In birds and in humans, the lower respiratory system is shaped sort of like an upside-down slingshot. The top part is the trachea, or windpipe, the bottom part is the lungs. These two pieces move air in and out.
In humans, the voice box is called the larynx, and it's located above the trachea. It contains vocal folds that vibrate when air flows through to produce sound. And humans primarily shape that sound with their mouths.
But in birds, the voice box is called the syrinx. And it's located at the bottom of the trachea. Instead of just sending air through vocal folds like we do, birds actually control muscles on the walls of the syrinx to shape and produce sound.
Take a look at this cardinal as it sings. You can actually see the noise coming directly from the chest. The bird extends and shortens its neck and opens or closes its beak to refine the noise, but most of the control is actually happening in the syrinx. It's a powerful sound for such a small animal, but that's not even the most impressive part.

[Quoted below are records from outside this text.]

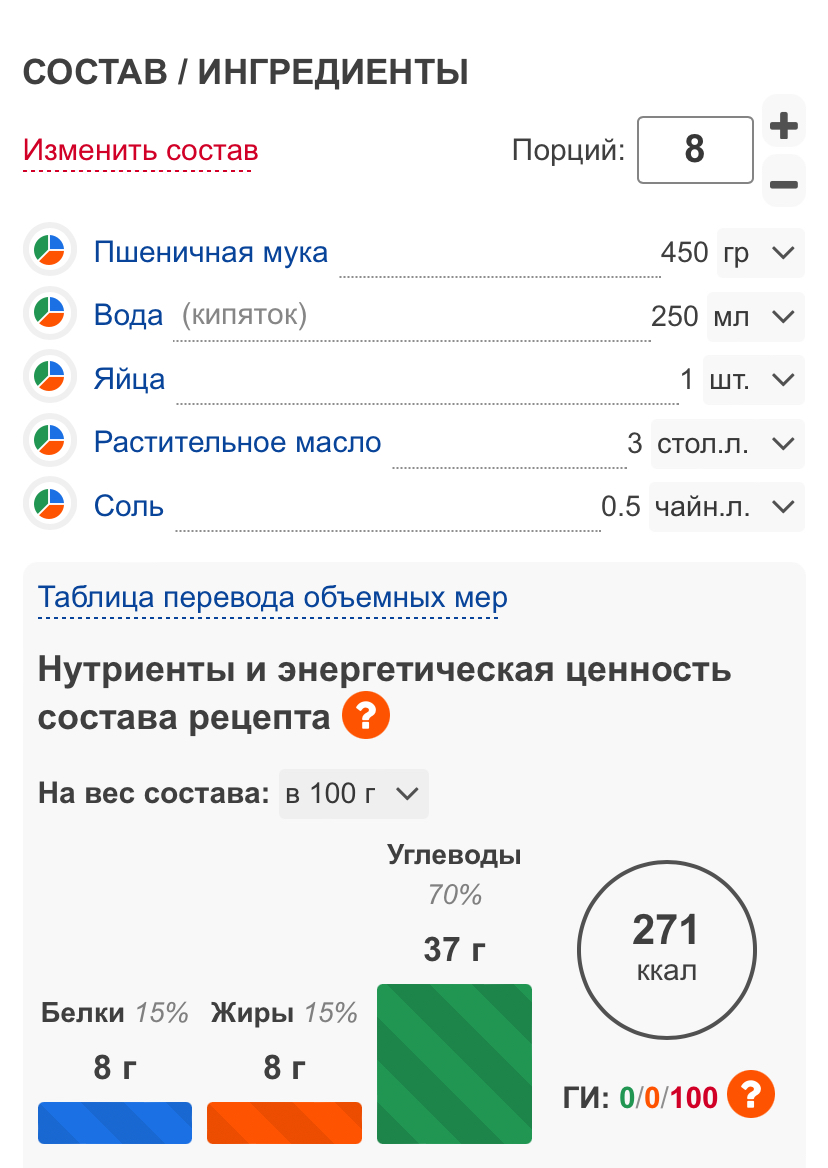Click the green Углеводы bar
828x1168 pixels.
[x=454, y=1063]
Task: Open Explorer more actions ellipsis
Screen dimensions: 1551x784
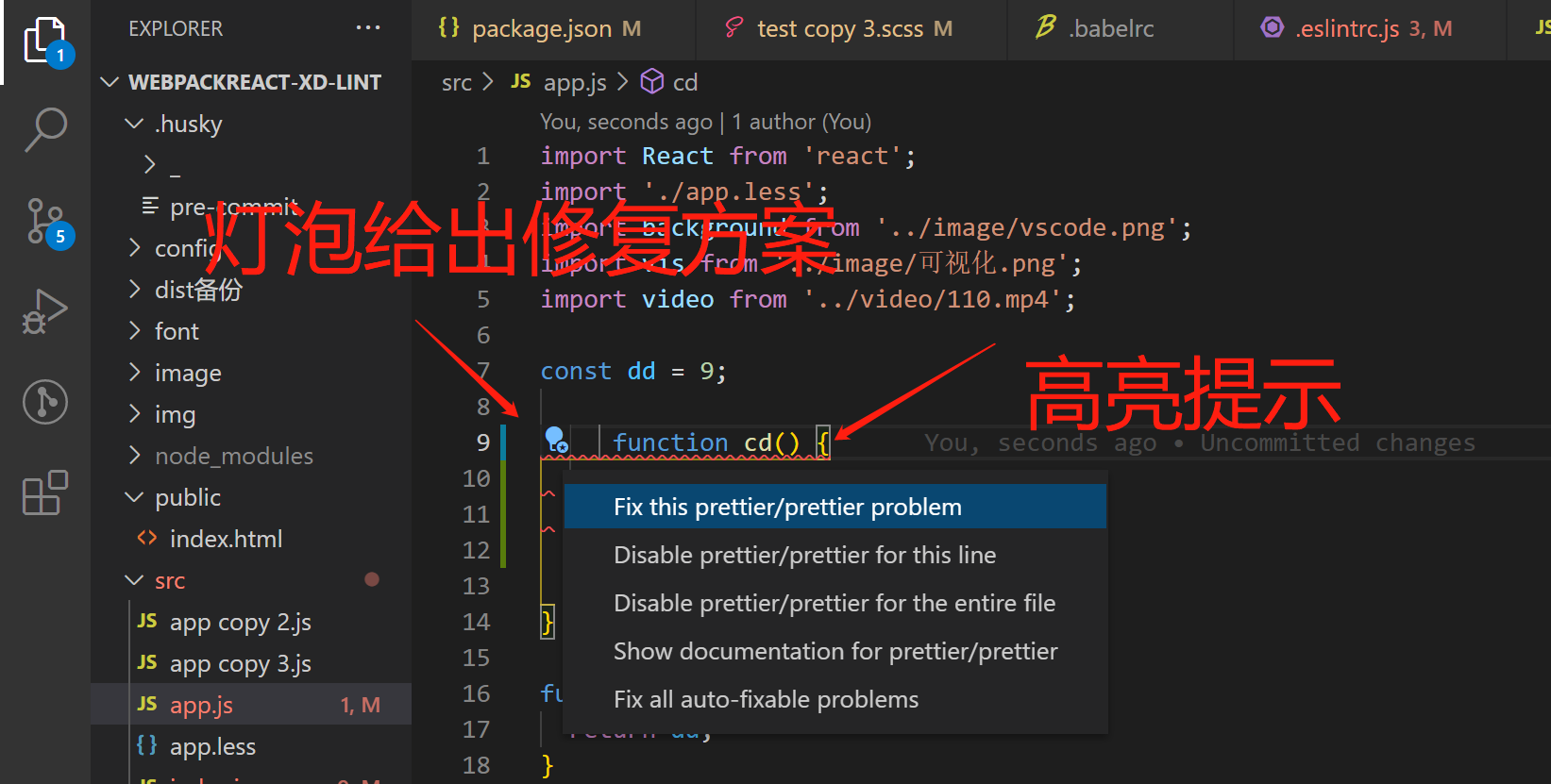Action: (x=368, y=28)
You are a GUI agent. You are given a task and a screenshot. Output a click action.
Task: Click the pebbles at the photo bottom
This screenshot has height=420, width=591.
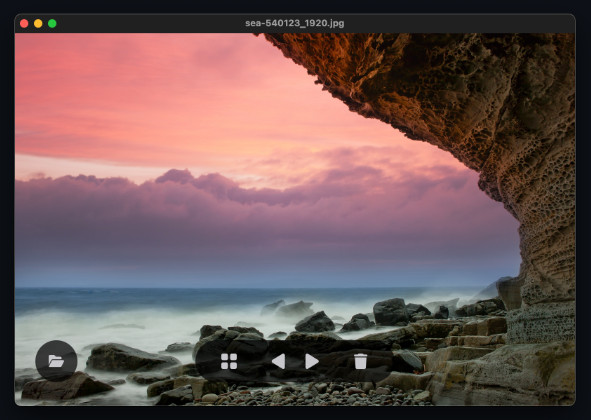point(320,394)
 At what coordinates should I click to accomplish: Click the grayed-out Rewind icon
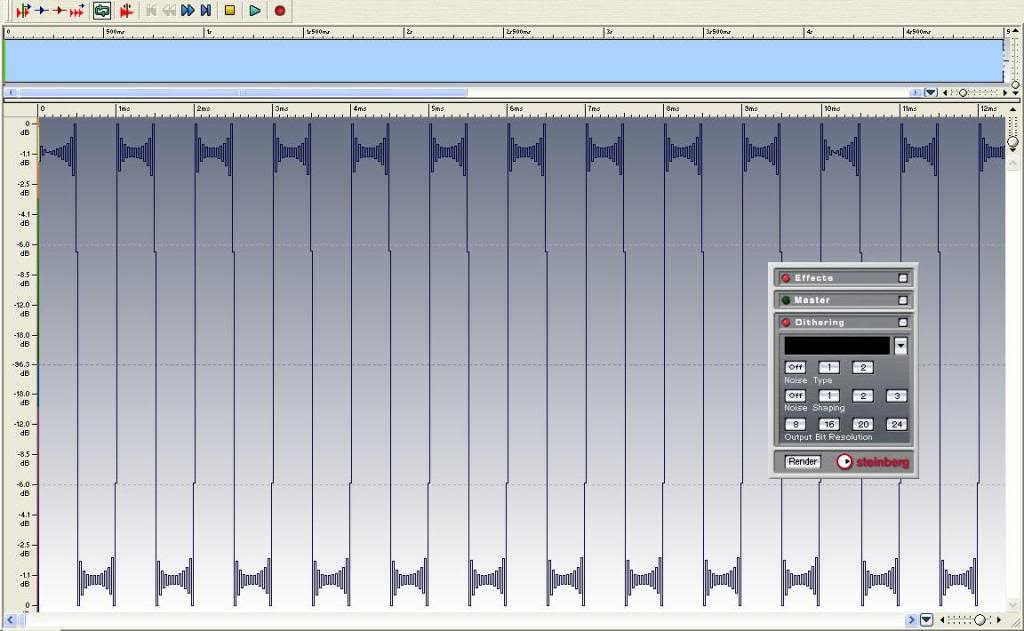point(169,10)
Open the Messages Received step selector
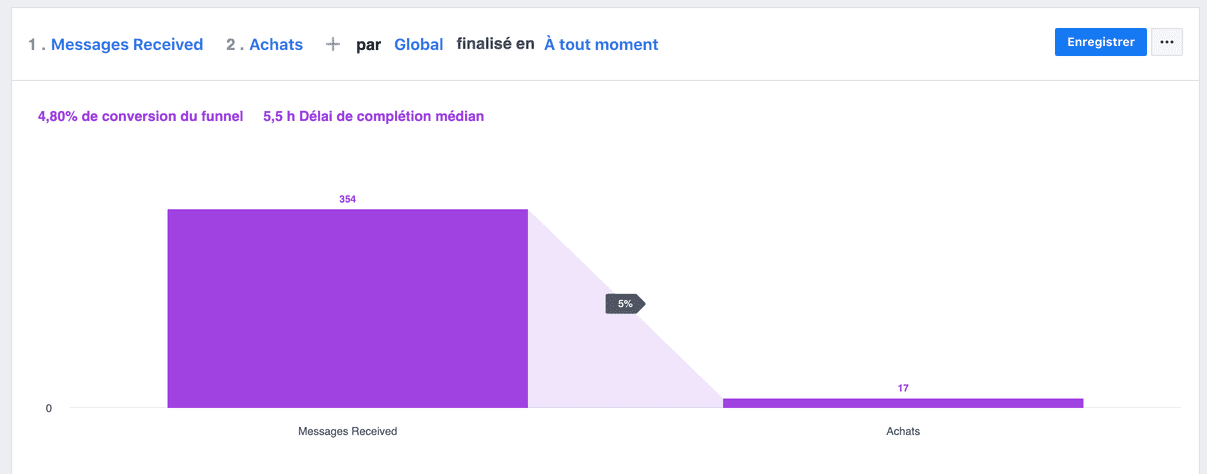Screen dimensions: 1207x474 click(127, 44)
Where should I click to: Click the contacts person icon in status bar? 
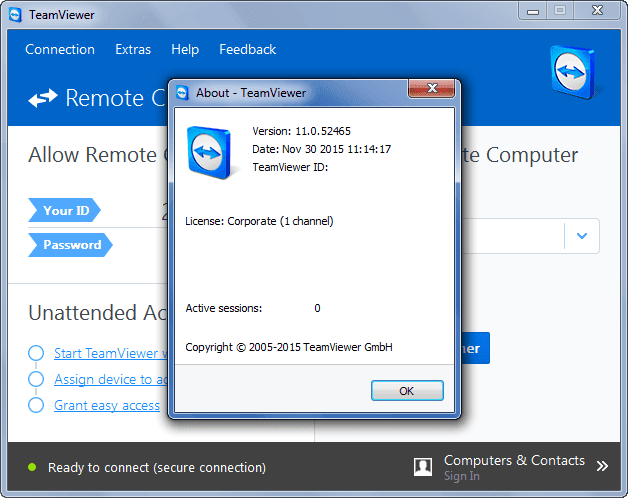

Cardinals tend to make these whoop notes, and they go by very, very quickly. They're able to produce more pitches than a piano in less than a tenth of a second. They're actually switching from one side of the syrinx to another seamlessly to make this very, very incredible span of pitches.
The syrinx also lets some birds replicate sounds with astonishing accuracy. For example, BBC Wildlife caught a lyrebird perfectly imitating a camera in the wild.
鳥類也能用鳴管複製聲音，精準度令人咋舌。例如《BBC Wildlife 野生動植物雜誌》就曾在野外捕捉到琴鳥完美模仿相機聲的片段。
And then, of course, some of them imitate us.
Parrots are born communicators. From the start, their brains are wired for speech. So when they're first hatched, they're learning right away. And they're learning from everything around them.
But speaking human is no easy feat. We've got our vowels: a, e, i, o, u.
Our plosives: pocket.
And a variety of consonants that we even struggle to enunciate clearly.
So to pull off such clarity in human speech, parrots really need to show off their ability to manipulate their vocal tract. Plosives, for example, require our lips. To make up for the lack of lips, parrots use something called esophageal speech. It's almost like burping that comes from within the trachea. The force of air replicates the plosive.
As for vowels, where we use our lips, tongue, and jaw, researchers have actually found that parrots move their tongues forward and backwards and adjust their beak opening to alter the sound. And it seems like they are the only birds that are actually using their tongue like humans do to shape the sound that's coming out.
Parrots have a natural desire to communicate. In the wild, they form strong bonds with their flocks. But in captivity...
...the parrot forms a social bond with you and they want to communicate with you, and they have the vocal anatomy to start mimicking you.
When parrots live with us, we're their flock, and they're determined to sing our song.